Scholar Profile

Joachim J. Li

Professor
Department of Microbiology, Box 0414
University of California, San Francisco
513 Parnassus Avenue
San Francisco, CA 94143-0414
Voice: 415-476-8782
Fax: 415-476-8201
Email: joachim.li@ucsf.edu
Personal Homepage
1995 Searle Scholar

Research Interests

Regulation of the Initiation of DNA Replication in Saccharomyces cerevisiae

The initiation of DNA replication is tightly coordinated with other event in the eukaryotic cell cycle. To insure that S phase alternates with M phase, reinitiation is prevented at replication origins until the cell cycle is completed. A family of six structurally similar initiation proteins called the Mcm proteins has been implicated in this block to reinitiation. Tight association of the Mcm proteins with chromatin in G1 phase is somehow thought to prime the cell for initiation; during the course of replication, however, these proteins gradually dissociate from chromatin and remain dissociated for the remainder of the cell cycle, thereby preventing reinitiation.

In the budding yeast Saccharomyces cerevisiae, changes in the subcellular localization of Mcm proteins are observed in addition to changes in chromatin association: the proteins concentrate in the nucleus at the beginning of G1 phase, then disperse throughout the cell during S phase and remain dispersed until the next G1 phase. Clearly this change in subcellular distribution could also contribute to the block to reinitiation. Whether the dispersal thoughout the cell simply reflects a lack of chromatin association and consequently an inability to anchor Mcm proteins in the nucleus or is an additional layer of control is not known, however.

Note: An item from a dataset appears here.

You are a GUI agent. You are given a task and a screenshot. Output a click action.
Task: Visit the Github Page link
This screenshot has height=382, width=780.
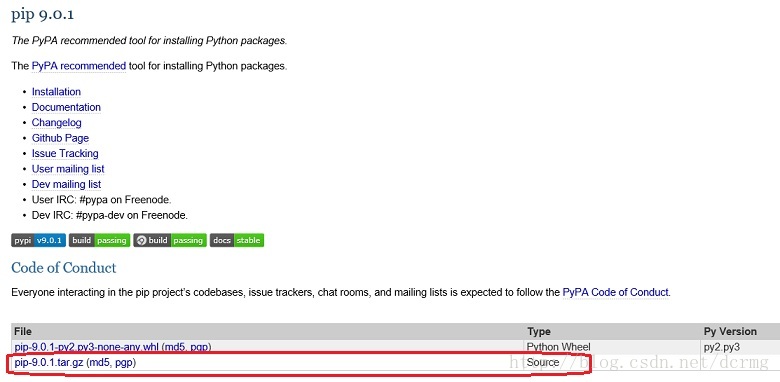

To examine the control of Mcm protein localization in S. cerevisiae, we have fused green fluorescent protein (GFP) to one of these proteins, Cdc47, and shown that the fusion protein can functionally substitute for its wild-type counterpart in both cell growth and replication initiation. We note that should Mcm localization simply reflect Mcm chromatin association, this system would provide a convenient method for monitoring this chromatin association in real time during the cell cycle. We are currently analyzing the role of other initiation proteins (including other Mcm proteins) in regulating Cdc47-GFP localization. Of special interest is whether Cdc6, an initiation protein required to load Mcm proteins on chromatin, is also needed to localize Cdc47-GFP in the nucleus. If not, it would suggest that the control of Mcm localization is separable from that of Mcm chromatin association.